Given instruction a: Copy the listing verbatim, starting at its first line and going on through the line that contains "pyautogui.click(x=826, y=421)", with that line included.

Selected extract:
Blog of Joe

The ideas of an aging American. In the Beginning.... the good lord created the earth and all the wonderful things therin. Then she created Adam and Eve. So far, okay. Then she created religions and governments. This was a major mistake. This blog is devoted to the errors of god, man and politicians and why the dumbest members of the human race often rise to positions of great influence and power.

Name: Joe
Location: Upstate, New York, United States

Wednesday, August 30, 2006

The Great Debate: Bush vs. Ahmadinejad

I have obtained (from Bob Novak) an unofficial transcript of the great debate between two of history's giants: George W Bush and Mahmoud Ahmadinejad. These legendary minds met on the field of intellectual battle. You decide who won...

Mahmoud Ahmadinejad: Praise be to Allah. Let us debate the role of the US in world affairs, infidel. The US must leave Iraq or be driven out like a pack of running dogs. Allah Be Praised.

Given instruction b: List every person the blog post names with both a first name and a last name.

Listing:
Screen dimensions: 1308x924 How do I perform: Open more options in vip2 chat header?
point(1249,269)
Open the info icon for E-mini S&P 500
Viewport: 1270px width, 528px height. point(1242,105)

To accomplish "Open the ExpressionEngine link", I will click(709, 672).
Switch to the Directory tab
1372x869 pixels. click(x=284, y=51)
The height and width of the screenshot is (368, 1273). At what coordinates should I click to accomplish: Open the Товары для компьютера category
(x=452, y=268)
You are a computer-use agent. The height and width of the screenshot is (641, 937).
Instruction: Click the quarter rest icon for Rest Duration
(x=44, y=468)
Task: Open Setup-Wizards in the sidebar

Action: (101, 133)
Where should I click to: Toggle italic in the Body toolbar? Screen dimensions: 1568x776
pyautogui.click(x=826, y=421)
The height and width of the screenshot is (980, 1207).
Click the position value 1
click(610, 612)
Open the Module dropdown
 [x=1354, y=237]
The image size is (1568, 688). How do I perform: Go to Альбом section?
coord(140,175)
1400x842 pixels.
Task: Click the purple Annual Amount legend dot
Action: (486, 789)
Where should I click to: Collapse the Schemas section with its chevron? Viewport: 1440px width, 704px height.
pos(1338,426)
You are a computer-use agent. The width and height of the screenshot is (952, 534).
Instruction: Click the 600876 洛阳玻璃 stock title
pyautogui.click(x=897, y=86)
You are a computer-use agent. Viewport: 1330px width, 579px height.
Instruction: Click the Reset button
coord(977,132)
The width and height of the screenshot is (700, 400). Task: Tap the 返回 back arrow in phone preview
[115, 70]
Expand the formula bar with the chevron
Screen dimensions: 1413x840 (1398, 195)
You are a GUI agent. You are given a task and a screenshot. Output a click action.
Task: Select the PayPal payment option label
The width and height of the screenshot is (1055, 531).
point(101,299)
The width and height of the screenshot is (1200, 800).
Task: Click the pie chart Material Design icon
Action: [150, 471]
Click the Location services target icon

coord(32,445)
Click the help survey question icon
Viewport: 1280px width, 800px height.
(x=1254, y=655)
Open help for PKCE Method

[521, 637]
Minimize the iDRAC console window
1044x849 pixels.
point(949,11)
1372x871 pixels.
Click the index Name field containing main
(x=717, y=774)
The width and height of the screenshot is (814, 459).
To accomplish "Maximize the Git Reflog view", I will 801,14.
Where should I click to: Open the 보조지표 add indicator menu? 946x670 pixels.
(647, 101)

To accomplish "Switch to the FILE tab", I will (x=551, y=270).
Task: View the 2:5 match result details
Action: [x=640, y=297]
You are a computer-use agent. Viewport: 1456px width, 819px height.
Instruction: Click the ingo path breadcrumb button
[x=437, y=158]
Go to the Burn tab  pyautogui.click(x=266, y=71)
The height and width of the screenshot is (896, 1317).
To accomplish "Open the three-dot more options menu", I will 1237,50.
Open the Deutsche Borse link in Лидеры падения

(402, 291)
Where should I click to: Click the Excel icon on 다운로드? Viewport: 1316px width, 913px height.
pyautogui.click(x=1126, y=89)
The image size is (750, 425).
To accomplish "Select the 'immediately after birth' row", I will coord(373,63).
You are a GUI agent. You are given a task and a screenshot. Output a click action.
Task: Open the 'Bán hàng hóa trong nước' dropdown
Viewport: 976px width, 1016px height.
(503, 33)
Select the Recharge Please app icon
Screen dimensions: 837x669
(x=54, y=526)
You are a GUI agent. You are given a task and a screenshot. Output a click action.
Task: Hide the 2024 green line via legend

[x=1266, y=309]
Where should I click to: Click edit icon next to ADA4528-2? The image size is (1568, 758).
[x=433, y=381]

Written solution a:
Screen dimensions: 1308x924 How do I perform: Open more options in vip2 chat header?
point(1249,269)
Open the info icon for E-mini S&P 500
Viewport: 1270px width, 528px height. point(1242,105)

To accomplish "Open the ExpressionEngine link", I will click(709, 672).
Switch to the Directory tab
1372x869 pixels. click(x=284, y=51)
The height and width of the screenshot is (368, 1273). At what coordinates should I click to accomplish: Open the Товары для компьютера category
(x=452, y=268)
You are a computer-use agent. The height and width of the screenshot is (641, 937).
Instruction: Click the quarter rest icon for Rest Duration
(x=44, y=468)
Task: Open Setup-Wizards in the sidebar

Action: (101, 133)
Where should I click to: Toggle italic in the Body toolbar? Screen dimensions: 1568x776
pyautogui.click(x=826, y=421)

Written solution b:
Bob Novak
George W Bush
Mahmoud Ahmadinejad